Extract to read
'Child protection laws broken during Silwan interrogations'

60 professionals write to PM, A-G about concerns that police conduct in east J'lem affects physical, emotional well-being of youths.

Throwing rocks in silwan 311 AP (photo credit: Associated Press)
Throwing rocks in silwan 311 AP
(photo credit: Associated Press)
The police have been ignoring laws meant to protect minors during a yearlong crackdown on children who throw rocks at Israeli targets in the capital’s Silwan neighborhood, a group of 60 medical professionals, psychologists, educators, social workers, legislators and children’s book writers complained on Wednesday in a letter to Israeli political leaders.
“We are writing to express our deep concern for the physical and emotional well-being and the proper development of children and youths in east Jerusalem in the face of police conduct during the interrogation and detention of minors in this area,” the correspondents wrote.
Among those who signed the letter were former Tel Aviv District Court judge Saviona Rotlevi, author Yehuda Atlas, Tel Aviv University professor Daniel Bar- Tal, retired Hebrew University criminologist Leslie Sabba, former deputy attorney- general Yehudit Karp and founder and president of Physicians for Human Rights – Israel, psychiatrist Ruhama Marton.
The letter was addressed to Prime Minister Binyamin Netanyahu, President Shimon Peres, Attorney- General Yehuda Weinstein and others, and was timed to coincide with the week in which the International Day of the Child is marked.
Over the past year, police have interrogated more than 1,200 children and youths up to the age of 18 in east Jerusalem on suspicion of throwing rocks, according to the letter.
Some of those arrested have been under the age of 12, the lower limit for criminal responsibility.
The correspondents wrote that over the past year, and especially over the last few months, there has been “an increasing number of testimonies by minors and their families pointing to gross violations of the rights of detainees who are minors and the use of violence in their interrogation.”
They said they were especially concerned about the treatment of children under the age of 12.
“Despite their young age, they were not spared harsh and injurious interrogation,” the writers charged.
“For example, an eight-yearold child testified that he was taken from his bed in the middle of the night and held in jail at the police station for four hours. Another child, aged 10, returned from an interrogation with bruises on his back which, he said, he sustained during his arrest and interrogation.”
The laws protecting minors specify that children should be interrogated by specially trained juvenile investigators, in the presence of their parents or other relatives, in daylight and without violence.
They must not be handcuffed and detention must only be a last resort.
Requests to deviate from these regulations may only be made in exceptional circumstances and in writing.
“Regretfully, based on testimony we have received, it seems that there is not a sign of any of this in the encounter between many east Jerusalem children and the police,” the correspondents wrote.
Graciela Karmon, who has been a doctor and child psychiatrist for 36 years, told The Jerusalem Post that she signed the letter because she knew what this kind of treatment can lead to in children.
“There can be immediate reactions such as fears, severe anxiety attacks, inability to function, bedwetting, withdrawal from society, depression, outbursts of anger – in other words, a wide variety of symptoms,” she said.
Karmon added that while police failed to observe child protection laws when it came to Palestinian children, they did not treat Jewish children the same way when they broke the law.

Data excerpt
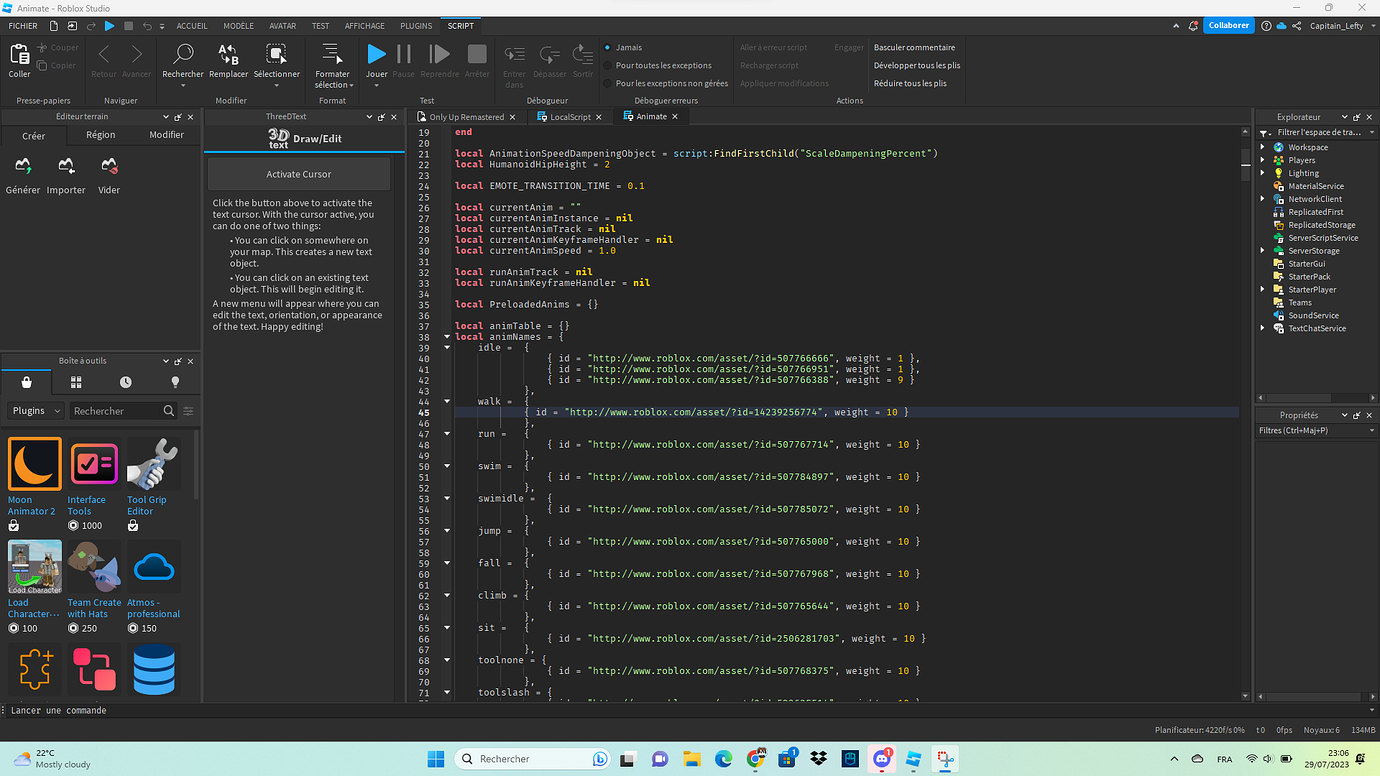Select the Sélectionner tool in Modifier group
1380x776 pixels.
point(276,62)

What this exercise asks
1 > Answer these questions from the Silwan article.
(a) How many children and youths have police interrogated in east Jerusalem over the past year on suspicion of throwing rocks, according to the letter?
(b) What age is the lower limit for criminal responsibility?
(c) For how many years has Graciela Karmon been a doctor and child psychiatrist?
2 > Write out the part of the Silwan article starting at "The police have" and ending at "Israeli political leaders.".

Solutions by task
1 >
(a) More than 1,200
(b) 12
(c) 36 years

2 >
The police have been ignoring laws meant to protect minors during a yearlong crackdown on children who throw rocks at Israeli targets in the capital’s Silwan neighborhood, a group of 60 medical professionals, psychologists, educators, social workers, legislators and children’s book writers complained on Wednesday in a letter to Israeli political leaders.